Estas experiencias al final de la existencia por lo general son menos reconocidas y tratadas. Lo esencial es comprender que el enfermo terminal se halla en una situación especialmente vulnerable, que se necesita toda la humanidad y compasión para aliviarle estos momentos, y permitirle aceptar con más resignación el final de su vida, como un hecho ineludible.

El paciente tiene derecho a:

  • Mantener hasta el final de sus días la misma dignidad y autonomía a las que ha tenido derecho en la vida.
  • Obtener información veraz, franca y completa acerca de su diagnóstico, opciones de tratamiento y pronóstico.
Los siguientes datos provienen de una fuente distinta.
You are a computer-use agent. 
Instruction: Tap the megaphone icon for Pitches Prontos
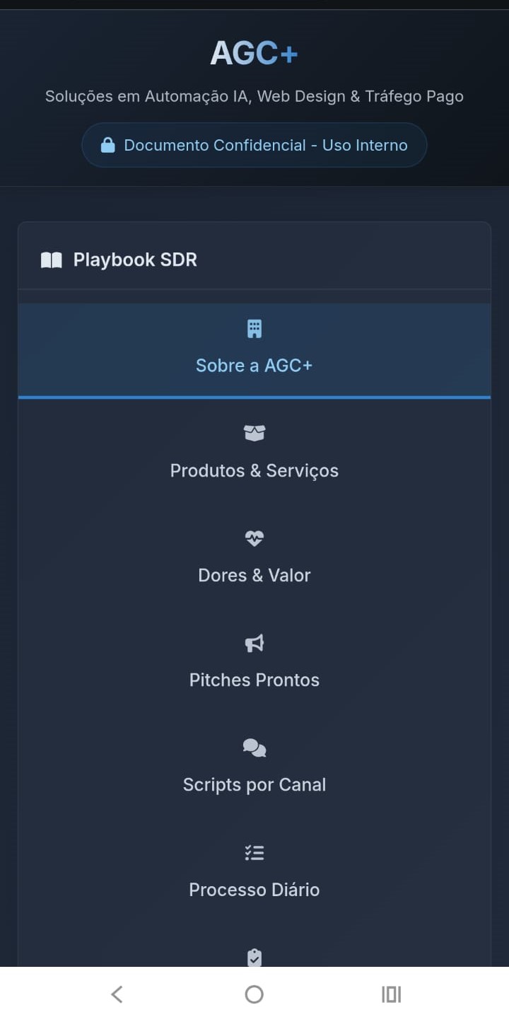pyautogui.click(x=254, y=642)
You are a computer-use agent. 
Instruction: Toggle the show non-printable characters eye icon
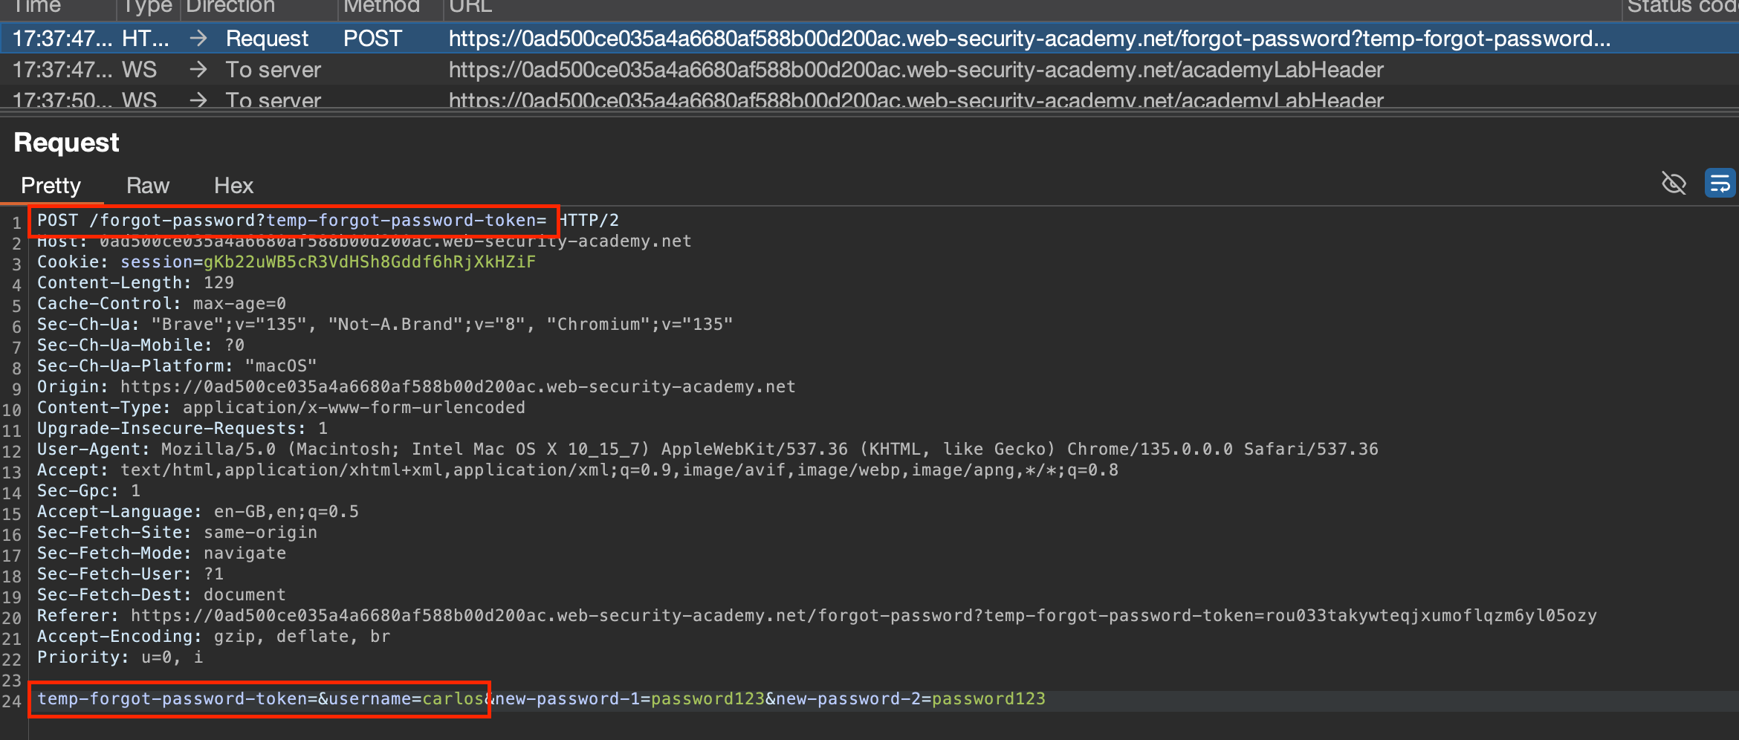pyautogui.click(x=1674, y=183)

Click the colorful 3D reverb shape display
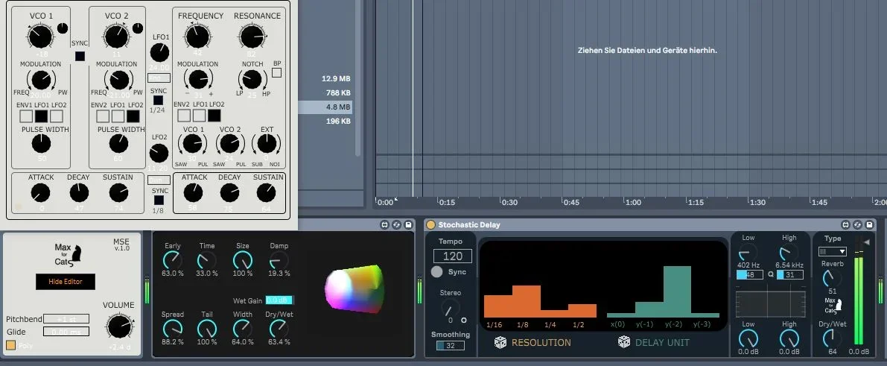354,288
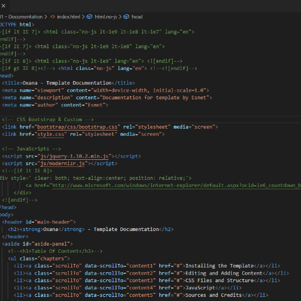301x301 pixels.
Task: Click the index.html file code icon
Action: point(52,17)
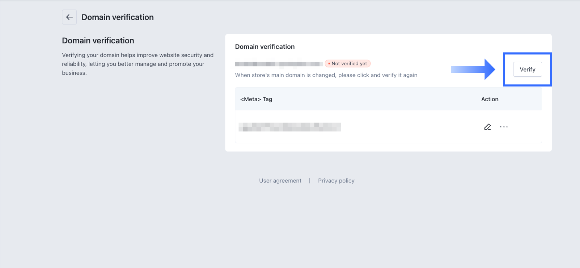The image size is (580, 268).
Task: Click the divider between footer links
Action: click(x=310, y=180)
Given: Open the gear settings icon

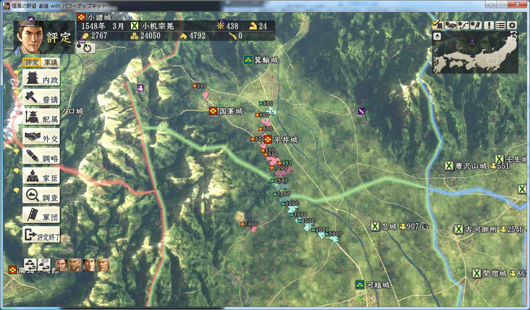Looking at the screenshot, I should click(x=512, y=25).
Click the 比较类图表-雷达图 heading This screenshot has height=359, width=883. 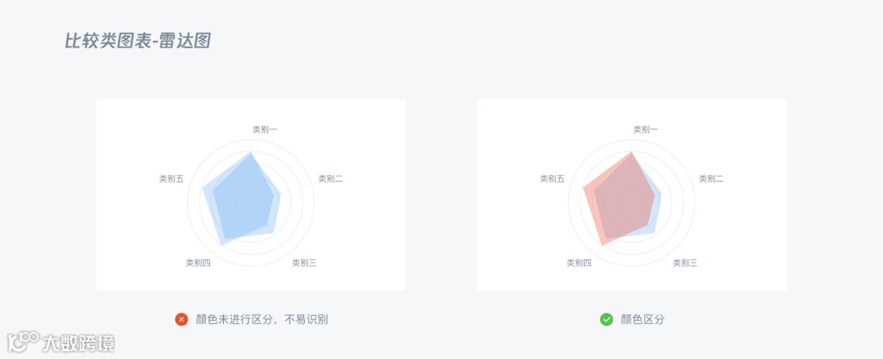pyautogui.click(x=138, y=41)
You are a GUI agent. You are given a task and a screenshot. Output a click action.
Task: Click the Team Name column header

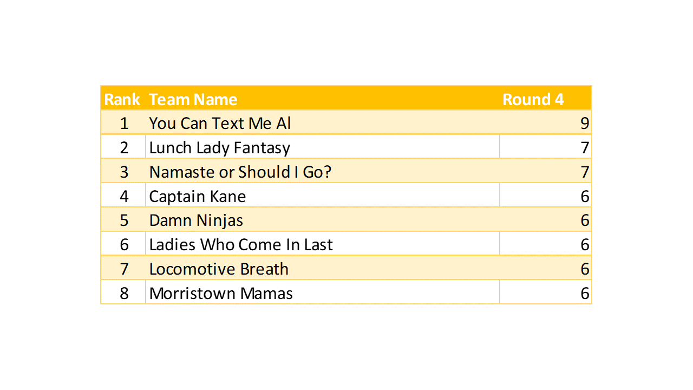click(193, 100)
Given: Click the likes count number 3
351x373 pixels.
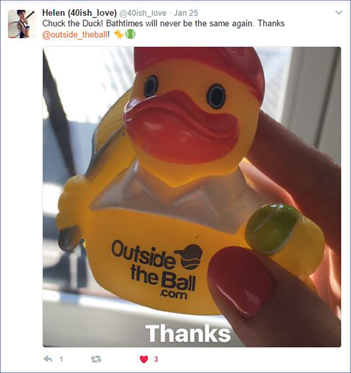Looking at the screenshot, I should tap(156, 359).
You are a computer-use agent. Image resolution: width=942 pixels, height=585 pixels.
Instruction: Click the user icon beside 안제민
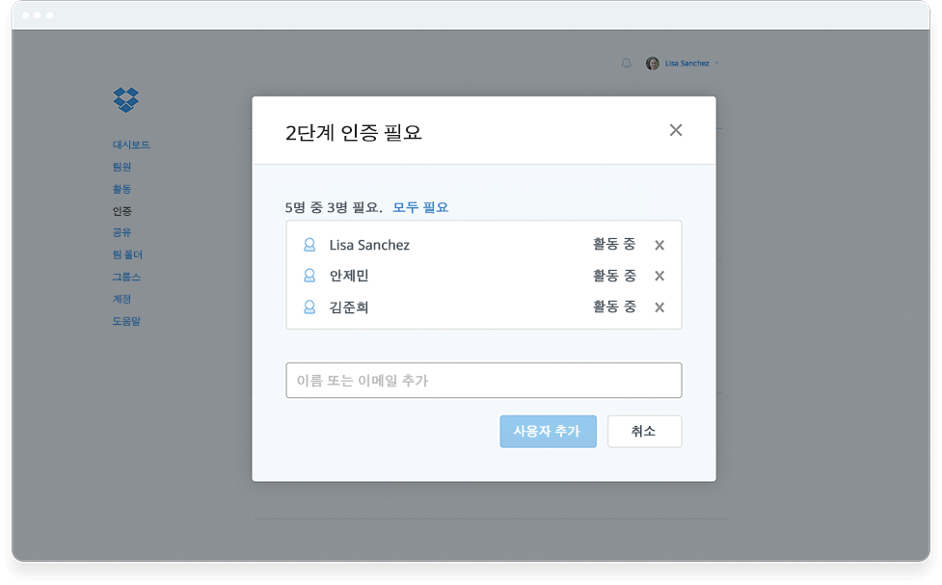(x=309, y=276)
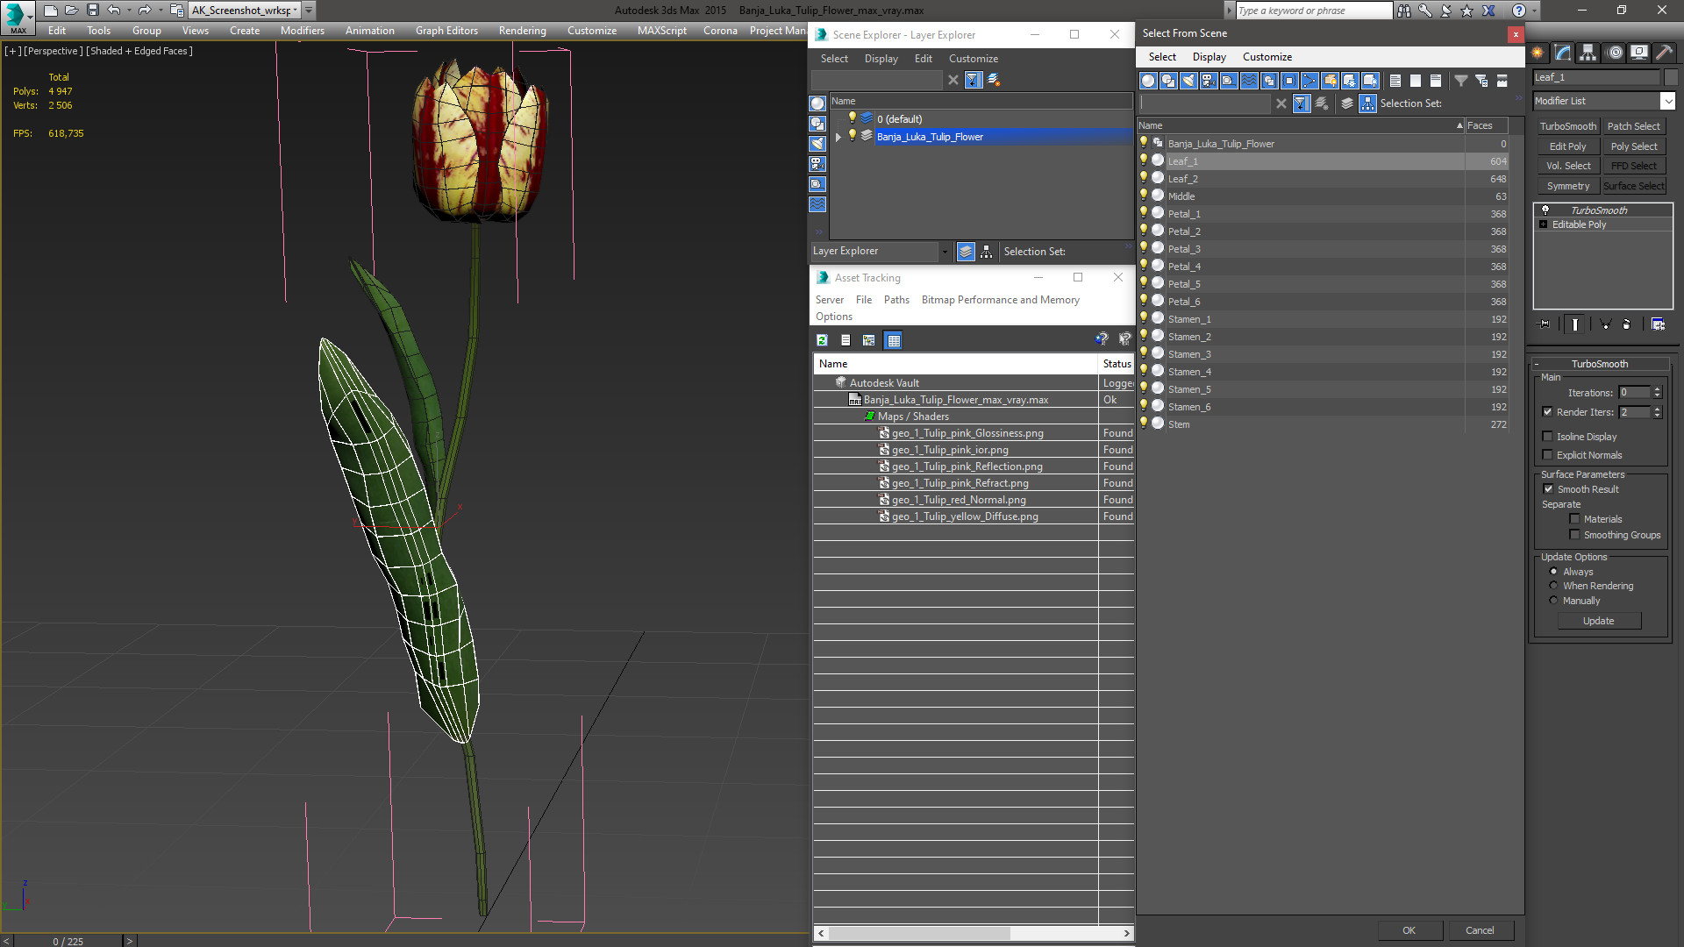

  • Ser atendido por profesionales sensibles a sus necesidades y temores en su proceso de aproximación a la muerte, pero competentes en su campo y seguros de lo que hacen.
  • Ser el eje principal de las decisiones que se tomen en la etapa final de su vida.
  • Que no se le prolongue el sufrimiento indefinidamente, ni se apliquen medidas extremas y heroicas para sostener sus funciones vitales.
  • Obtener alivio efectivo de su dolor y de sus síntomas, aun si los medicamentos o medidas requeridas para ello le redujeran el tiempo de vida restante.
  • Que las necesidades y temores de sus seres queridos sean tenidos en cuenta antes y después de su muerte.
  • Recibir asistencia espiritual siempre que lo solicite y a que le sean respetadas sus creencias religiosas, cualesquiera que sean.
  • Conocer y recibir explicaciones sobre los costos de los servicios recibidos. En situación de urgencia, se le debe atender sin exigir pago previo.
  • Conocer y recibir explicaciones sobre los costos de los servicios recibidos. En situación de urgencia, se le debe atender sin exigir pago previo.
  • Morir con dignidad, tan confortable y apaciblemente como sea posible.